As these studies focused on the sensation of pain go forward, what we are likely to see simultaneously is the use of CRISPR to target diseases that are the root causes of that pain. Last summer, Victoria Gray, a Mississippi woman with sickle cell disease was the second-ever person to be treated with CRISPR therapy in the U.S. The disease is caused by a genetic mutation that creates malformed blood cells, which can't carry oxygen as normal and get stuck inside blood vessels, causing debilitating pain. For the study, conducted in concert with CRISPR Therapeutics, of Cambridge, Mass., cells were removed from Gray's bone marrow, modified using CRISPR, and infused back into her body, a technique called ex vivo editing.

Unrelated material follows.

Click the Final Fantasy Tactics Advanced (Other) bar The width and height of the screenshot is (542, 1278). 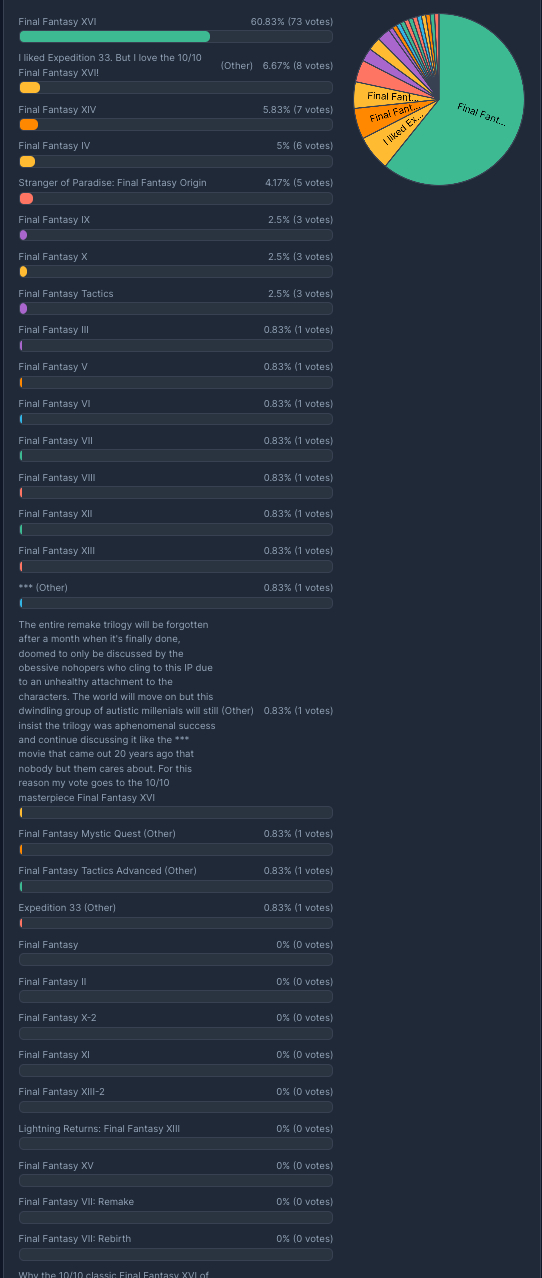176,886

In early February this year, researchers at the University of Pennsylvania published a study on a first-in-human phase 1 clinical trial, in which three patients with advanced cancer received an infusion of ex vivo engineered T cells in an effort to improve antitumor immunity. The modified cells persisted for up to nine months, and the patients experienced no serious adverse side effects, suggesting that this sort of therapeutic gene editing can be performed safely and could potentially allow patients to avoid the excruciating process of chemotherapy.
Then, just this spring, researchers made another advance: The first attempt at in vivo CRISPR editing—where the edits happen inside the patient's body—is currently underway, as doctors attempt to treat a patient blinded by Leber congenital amaurosis, a rare genetic disorder. In an Oregon study sponsored by Editas Medicine and Allergan, the patient, a volunteer, was injected with a harmless virus carrying CRISPR gene-editing machinery; the hope is that the tool will be able to edit out the genetic defect and restore production of a crucial protein. Based on preliminary safety reports, the study has been cleared to continue, and data on higher doses may be available by the end of 2020. Editas Medicine and CRISPR Therapeutics are joined in this sphere by Intellia Therapeutics, which is seeking approval for a trial later this year on amyloidosis, a rare liver condition.

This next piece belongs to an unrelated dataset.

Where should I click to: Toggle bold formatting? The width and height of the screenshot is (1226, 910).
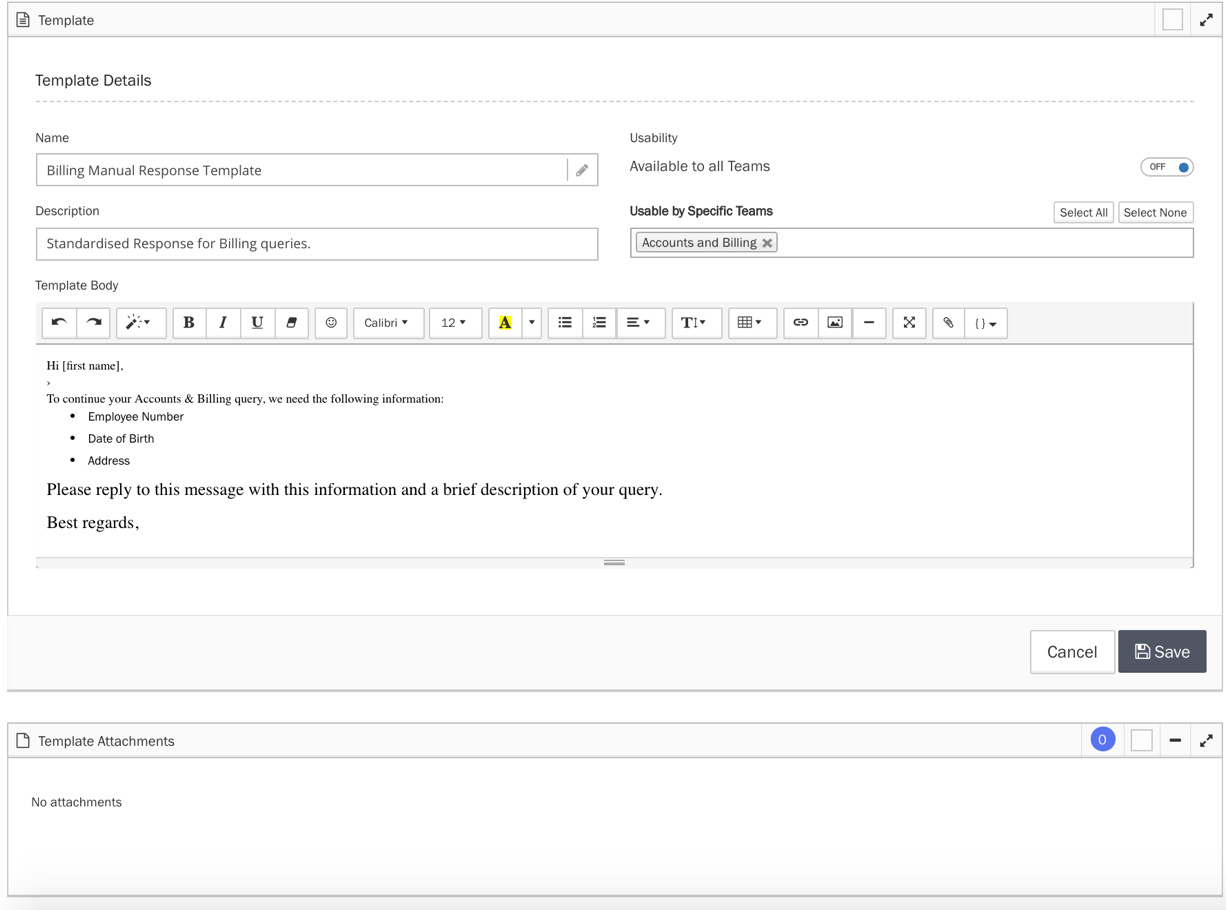pos(189,323)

For any such treatment targeting SCN9A to make its way to human subjects, it would first need to undergo years' worth of testing—on mice, on primates, and then on volunteer patients after an extended informed-consent process. If everything went perfectly, Urnov estimates it could take at least three to four years end to end and cost between $5 and 10 million—but that "if" is huge.
"The idea of a regular human being, genetically pure of pain?"
And as that happens, "we need to have appropriate venues where we deliberate and consider the ethical, legal and social implications of gene editing as a society," Master said. CRISPR itself is open-source, but its application is subject to the approval of governments, institutions, and societies, which will need to figure out where to draw the line between miracle treatments and playing God. Something as unpleasant and ubiquitous as pain may in fact be the most appropriate place to start.
"The pain circuit is very old," Urnov said. "We have evolved with the senses that we have, and have become the species that we are, as a result of who we are, physiologically. Yes, I take Advil—but when I get a headache! The idea of a regular human being, genetically pure of pain?... The permanent disabling or turning down of the pain sensation, for anything other than a medical reason? … That seems to be challenging Mother Nature in the wrong ways."